Clojure Journey IV – Leiningen and the famous REPL

In the previous chapters we set up our development environment, now it’s time to to get our hands dirty.

First of all we need to have Java installed, Clojure is a hosted language, and it compiles to JVM bytecode, so, we need Java installed.

After it install Leiningen fallowing the install instructions, it is the most popular build/dependency management tool for Clojure, and we’ll use it a lot while learning Clojure.

After install, just call lein at your terminal, and it should prompt help instructions.


Its is one of the most important thing in your Clojure development flow (and should be in every language, if its available), it will give you a interactive programming experience.

REPL stands for “Read–eval–print loop” its basically a interactive interpreter for one programming language, it was originally invented by LISP (the Clojure grandfather), and sice it a lot of programming languages has adopted it own (Clojure, Ruby, Python, JavaScript and much more).

This can sound like a bullshit for everyone that’s already used to programming in one language that already have one, but from the folks coming from environments that doesn’t have it, will be beginning of a new era, an era with REPL!

Just open your terminal and type lein repl and it will start a new REPL for you:

If you don’t want to use lein to start our REPL, just type clj and it will start too.

$ > lein repl
nREPL server started on port 46213 on host - 
REPL-y 0.4.4, nREPL 0.7.0
Clojure 1.10.1
OpenJDK 64-Bit Server VM 1.8.0_252-b09
    Docs: (doc function-name-here)
          (find-doc "part-of-name-here")
  Source: (source function-name-here)
 Javadoc: (javadoc java-object-or-class-here)
    Exit: Control+D or (exit) or (quit)
 Results: Stored in vars *1, *2, *3, an exception in *e


Now every expression that you type will be evaluated:

user=> (+ 41 1)

In one future post, we’ll learn how to integrate it with our text editor and have a full interactive programming experience!

REPL is not only evaluate expressions, in the future we’ll learn how to use it for debuggind, run test and much more, but for now, we’ll use it only for evaluating expressions while learning the beginners things!


Visualizar(abrir em uma nova aba)

One of the most fantastic thing about leiningen is to create a new project, is just one command you have a full project skeleton:

$> lein new app hello-clojure
Generating a project called hello-clojure based on 
the 'app' template.

Now just open it inside your editor and start exploring our project! One of the things that you need to note is the file project.clj, it is used by leiningen and it have important information to it build your project, like dependencies and the main function (the first function to run in our project). I think that if you already program other languages you know what this file is. For now you just need to think a lot about this file, in the future we’ll go deep.

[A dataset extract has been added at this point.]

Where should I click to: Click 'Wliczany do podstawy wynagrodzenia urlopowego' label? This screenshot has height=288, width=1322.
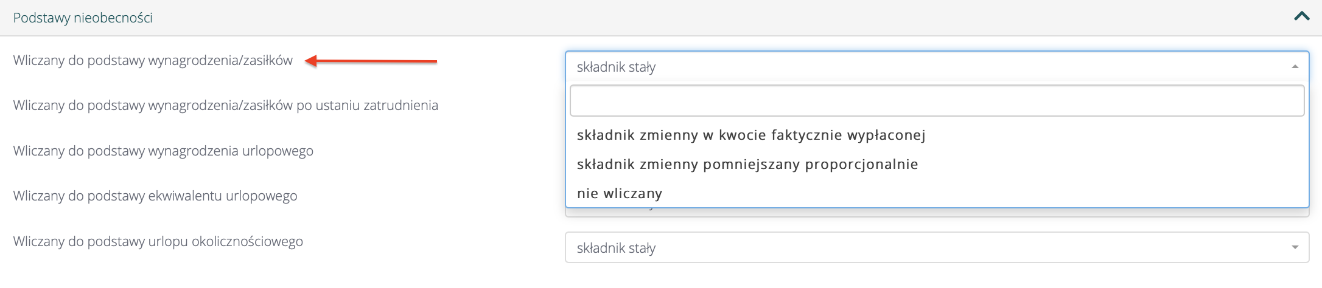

Just to test our project, open the file src/hello_clojure/core.clj and change the println expression to any message:

(defn -main
  "Hello Clojure, I love U!"
  [& args]
  (println "Hello, World! I'm lovin Clojure"))

Now just go to your terminal and run your project with lein run:

$ > lein run
Hello, World! I'm lovin Clojure

That’s wonderful, right? With lein we can run our tests too, just type lein test, and you will run all tests of your project (leiningen app template comes with one test that’s easy to fix, it’s your mission try it).

We created our first project hello-clojure, tested with lein run, it’s time to build it! To build is very simple, just type lein uberjar and wait it finish.

After it, you should have a jar file inside target/uberjar directory in your project, just navigate to ir, and run it as a jar:

$ > java -jar hello-clojure-0.1.0-SNAPSHOT-standalone.jar 
Hello, World! I'm lovin Clojure

Leiningen templates

Leiningen has a lot of templates to use with the command leiningen new, it has a template for almost everything, and you can check for templates here. If you already waste some time in the internet looking for examples of skeletons of projects in X languages, this is for you! if you need a skeleton for CLI, just look at it, if you need something to webapps, just look at it! Its useful a lot.

We used the app template because its the most basic template, and it represents a common structure for Clojure apps, it can be very useful on the next steps of our journey.


We learned a lot about Leiningen in this post, now we know how to create projects, run, test and build it… But we learned something more important, something that we’ll use a lot through our journey, we learned how to use REPL!

REPL is one of the most powerful tool that we’ll use, and it will help a lot while studying to quick evaluate expressions, get used to it, and you’ll be a great Clojure wizard.